To do —
There is a line containing "The height and" in the records below. Repeat it and every line after it, exactly, through the final line, but no pictures.

Saved data entries:
☆ ☆ ☆

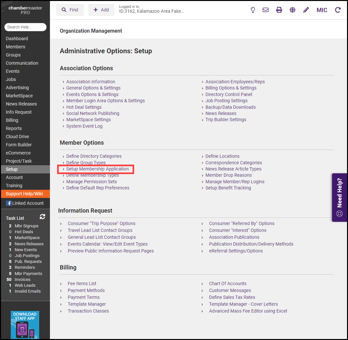
Task: Open Support Help/Wiki orange item
Action: point(24,194)
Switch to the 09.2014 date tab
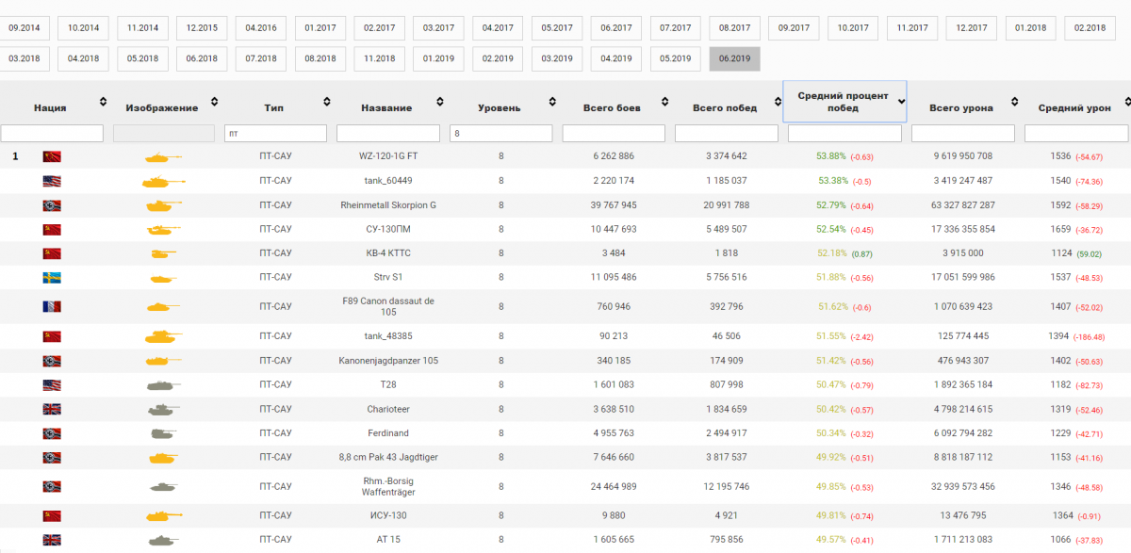The image size is (1131, 553). tap(25, 28)
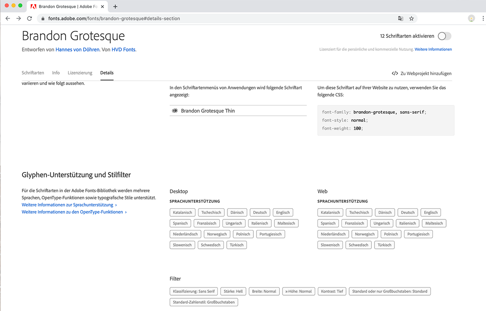Open a new browser tab with plus icon
486x311 pixels.
[x=115, y=7]
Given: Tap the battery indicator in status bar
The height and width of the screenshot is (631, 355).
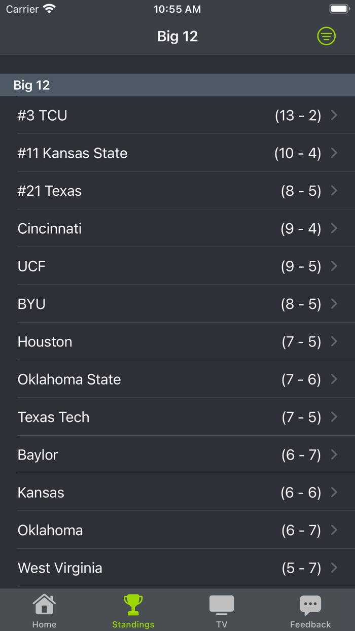Looking at the screenshot, I should [339, 8].
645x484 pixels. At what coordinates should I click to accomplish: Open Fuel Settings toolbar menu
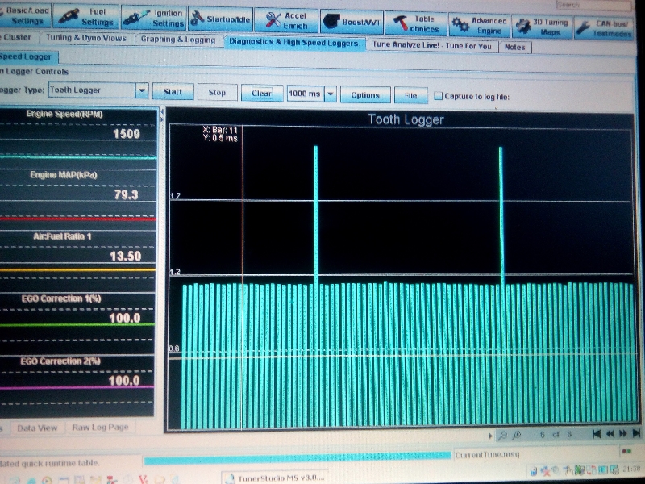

☆ ☆ ☆

Problem solution —
The height and width of the screenshot is (631, 355).
Looking at the screenshot, I should [339, 8].
645x484 pixels. At what coordinates should I click to accomplish: Open Fuel Settings toolbar menu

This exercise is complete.